The proper human stewardship of nature, then, involves the fullness of who we are, a unity of nature and spirit. The temptation, as I say, is to consider only one or the other, either nature or spirit, to the detriment to both.

My personal worry is that, in our zeal to steward the earth effectively, we turn it into a religion, as if the world in which we live is God rather than something made by God.  And extremism, in the service of religion, has a long history.

The opposite error, of course, is in thinking that the world is here strictly for our own pleasure or utility, as if our well-being is separate from the world around us, as if we’re not a part of nature.

In his most recent book, The Twilight of the American Enlightenment, George Marsden argues for a new kind of pluralism within American society. The old pluralism, the one that notably included religion (though only the Protestant/Catholic/Jewish traditions), was effectively lost in the late 60’s and early 70’s.

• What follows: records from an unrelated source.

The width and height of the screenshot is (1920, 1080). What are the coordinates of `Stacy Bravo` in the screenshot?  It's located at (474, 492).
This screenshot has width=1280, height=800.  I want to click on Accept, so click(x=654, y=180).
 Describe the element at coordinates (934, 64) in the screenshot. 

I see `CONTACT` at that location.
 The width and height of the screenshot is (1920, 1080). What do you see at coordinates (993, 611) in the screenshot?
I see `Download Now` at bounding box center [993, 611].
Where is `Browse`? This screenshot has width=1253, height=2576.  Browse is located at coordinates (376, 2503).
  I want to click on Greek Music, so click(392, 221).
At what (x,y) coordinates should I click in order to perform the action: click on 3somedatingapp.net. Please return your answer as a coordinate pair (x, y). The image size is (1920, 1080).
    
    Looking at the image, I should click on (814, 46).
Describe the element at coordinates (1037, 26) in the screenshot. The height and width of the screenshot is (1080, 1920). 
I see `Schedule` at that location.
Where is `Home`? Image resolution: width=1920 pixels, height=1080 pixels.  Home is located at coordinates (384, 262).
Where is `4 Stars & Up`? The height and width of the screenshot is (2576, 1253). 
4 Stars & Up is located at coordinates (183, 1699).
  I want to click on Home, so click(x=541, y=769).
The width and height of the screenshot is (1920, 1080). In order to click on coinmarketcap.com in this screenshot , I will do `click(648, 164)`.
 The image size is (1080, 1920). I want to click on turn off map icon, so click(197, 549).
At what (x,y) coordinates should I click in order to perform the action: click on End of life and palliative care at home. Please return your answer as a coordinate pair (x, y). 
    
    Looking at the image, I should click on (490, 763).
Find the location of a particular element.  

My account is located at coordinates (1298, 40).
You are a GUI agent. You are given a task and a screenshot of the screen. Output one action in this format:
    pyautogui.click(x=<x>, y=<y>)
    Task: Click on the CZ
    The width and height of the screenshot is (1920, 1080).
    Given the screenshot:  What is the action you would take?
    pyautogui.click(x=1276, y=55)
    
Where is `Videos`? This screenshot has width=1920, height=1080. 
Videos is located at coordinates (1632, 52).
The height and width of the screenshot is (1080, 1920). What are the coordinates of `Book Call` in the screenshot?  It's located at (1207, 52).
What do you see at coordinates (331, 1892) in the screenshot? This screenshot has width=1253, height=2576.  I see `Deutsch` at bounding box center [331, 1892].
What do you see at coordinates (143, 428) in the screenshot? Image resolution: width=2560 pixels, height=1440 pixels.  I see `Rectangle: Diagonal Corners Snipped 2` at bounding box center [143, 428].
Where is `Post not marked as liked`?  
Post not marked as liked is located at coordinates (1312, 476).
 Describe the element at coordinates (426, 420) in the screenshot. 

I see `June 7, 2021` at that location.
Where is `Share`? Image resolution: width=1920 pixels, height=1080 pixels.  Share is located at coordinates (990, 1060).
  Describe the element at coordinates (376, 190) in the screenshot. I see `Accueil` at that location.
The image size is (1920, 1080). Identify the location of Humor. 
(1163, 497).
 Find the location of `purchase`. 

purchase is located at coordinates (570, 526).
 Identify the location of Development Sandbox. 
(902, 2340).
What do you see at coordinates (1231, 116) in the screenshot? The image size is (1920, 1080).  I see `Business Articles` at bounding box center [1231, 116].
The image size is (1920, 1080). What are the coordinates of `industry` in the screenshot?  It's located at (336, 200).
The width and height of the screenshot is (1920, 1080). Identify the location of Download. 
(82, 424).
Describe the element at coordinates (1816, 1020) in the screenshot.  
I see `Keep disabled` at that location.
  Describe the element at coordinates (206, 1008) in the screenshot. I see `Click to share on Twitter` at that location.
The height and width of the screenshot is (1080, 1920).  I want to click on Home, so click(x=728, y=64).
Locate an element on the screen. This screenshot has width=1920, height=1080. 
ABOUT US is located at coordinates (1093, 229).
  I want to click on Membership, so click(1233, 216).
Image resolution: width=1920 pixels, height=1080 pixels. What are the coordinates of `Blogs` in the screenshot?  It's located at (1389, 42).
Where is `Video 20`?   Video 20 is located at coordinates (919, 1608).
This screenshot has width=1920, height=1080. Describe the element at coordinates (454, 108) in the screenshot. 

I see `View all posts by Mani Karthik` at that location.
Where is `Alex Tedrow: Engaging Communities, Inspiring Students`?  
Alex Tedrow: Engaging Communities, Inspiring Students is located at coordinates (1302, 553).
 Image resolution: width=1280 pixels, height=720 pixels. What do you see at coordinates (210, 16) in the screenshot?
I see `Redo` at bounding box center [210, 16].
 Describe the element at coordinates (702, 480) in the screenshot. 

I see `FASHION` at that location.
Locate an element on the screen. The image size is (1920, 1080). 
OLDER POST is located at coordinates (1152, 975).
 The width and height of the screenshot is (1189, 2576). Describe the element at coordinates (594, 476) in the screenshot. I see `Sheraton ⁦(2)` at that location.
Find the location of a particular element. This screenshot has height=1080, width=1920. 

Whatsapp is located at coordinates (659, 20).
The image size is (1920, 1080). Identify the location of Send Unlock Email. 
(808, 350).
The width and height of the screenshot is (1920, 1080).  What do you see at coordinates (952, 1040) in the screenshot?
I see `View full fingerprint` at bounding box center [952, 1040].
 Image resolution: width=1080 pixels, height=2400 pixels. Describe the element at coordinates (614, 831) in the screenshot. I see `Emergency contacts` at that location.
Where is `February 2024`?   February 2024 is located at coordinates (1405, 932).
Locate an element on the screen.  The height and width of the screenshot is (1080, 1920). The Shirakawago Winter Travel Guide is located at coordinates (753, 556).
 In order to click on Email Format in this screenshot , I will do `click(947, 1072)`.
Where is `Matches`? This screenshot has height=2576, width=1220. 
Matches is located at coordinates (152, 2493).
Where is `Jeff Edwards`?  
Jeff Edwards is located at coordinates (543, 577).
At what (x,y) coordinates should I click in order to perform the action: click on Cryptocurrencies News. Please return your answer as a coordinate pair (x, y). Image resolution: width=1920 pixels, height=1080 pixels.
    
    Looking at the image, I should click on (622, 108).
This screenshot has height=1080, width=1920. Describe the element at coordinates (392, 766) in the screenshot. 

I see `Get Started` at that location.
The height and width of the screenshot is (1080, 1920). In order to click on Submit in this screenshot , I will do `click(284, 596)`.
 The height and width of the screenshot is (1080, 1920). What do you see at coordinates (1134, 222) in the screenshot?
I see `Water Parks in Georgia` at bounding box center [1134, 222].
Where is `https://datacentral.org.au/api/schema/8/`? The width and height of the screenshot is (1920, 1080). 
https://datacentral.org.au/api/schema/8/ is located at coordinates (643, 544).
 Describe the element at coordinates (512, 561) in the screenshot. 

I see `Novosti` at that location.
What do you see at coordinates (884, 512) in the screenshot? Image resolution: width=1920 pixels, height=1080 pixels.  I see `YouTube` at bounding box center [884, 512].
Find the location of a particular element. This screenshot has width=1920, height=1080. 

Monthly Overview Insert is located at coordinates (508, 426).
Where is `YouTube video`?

What replaced it was a new mainstream consensus that largely removed religion altogether, except as a personal, private matter. In response to this religious void, the evangelical and fundamentalist traditions sought to fill the vacuum, and in so doing effectively divided American society into two camps, the secular humanists (the new mainstream consensus) and the true Americans.

For the evangelicals, the American project had always been a Christian one, up until, that is, the federal government and the courts started excising religion from the public square, beginning with the removal of prayer in schools in the early 60’s. We were a “Christian nation.” This approach produced a new toxic environment referred to as “the culture wars.” Everything now was either black or white; you were on one side of the fence or the other. There was no middle, or common ground.

Marsden’s call for a new pluralism proposes a new tolerance, one where all voices are heard, including those of every religious tradition. After all, as he says, the United States was never as Christian as conservatives assumed, nor was religion as pernicious an influence within the public square as it is so often assumed by liberals.

In the realm of the modern-day wars over conservation, climate change, and stewardship of our world, I would wish for this new pluralism, this new tolerance, where things are presented not so much as so cut-and-dried, and where respectful, meaningful dialogue can take place. Only then, or it seems to me, can a healthy consensus develop about which people might agree and support. Amen.